AgentIAD: Agentic Industrial Anomaly Detection via Adaptive Memory Augmentation

Abstract

Industrial anomaly detection (IAD) is challenging due to the subtle and highly localized nature of many defects, which single-pass vision--language models (VLMs) often fail to capture. Moreover, existing approaches lack mechanisms to actively acquire complementary evidence during inference. We propose AgentIAD, an agentic vision--language framework that enables iterative industrial inspection through a unified action space. The agent dynamically accesses two forms of memory during inspection: visual memory via the Perceptive Zoomer (PZ) for fine-grained local analysis, and retrieved memory via the Web Searcher (WS) and Comparative Retriever (CR) for external knowledge acquisition and cross-instance verification.

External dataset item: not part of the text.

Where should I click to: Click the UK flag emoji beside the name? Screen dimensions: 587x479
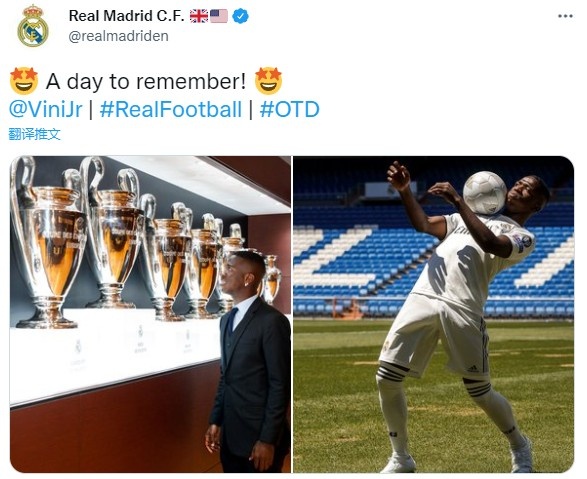pos(199,16)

This design allows the model to progressively gather evidence through multi-round perception--action reasoning. To effectively learn such policies under sparse supervision, AgentIAD adopts a two-stage training strategy: tool-aware supervised fine-tuning first initializes structured reasoning and memory-access behaviors, followed by agentic reinforcement learning to refine long-horizon decision policies. Extensive experiments show that, under the same backbone, AgentIAD improves classification accuracy by 5.92% over the previous state-of-the-art method on the MMAD benchmark while providing more reliable and interpretable anomaly analysis.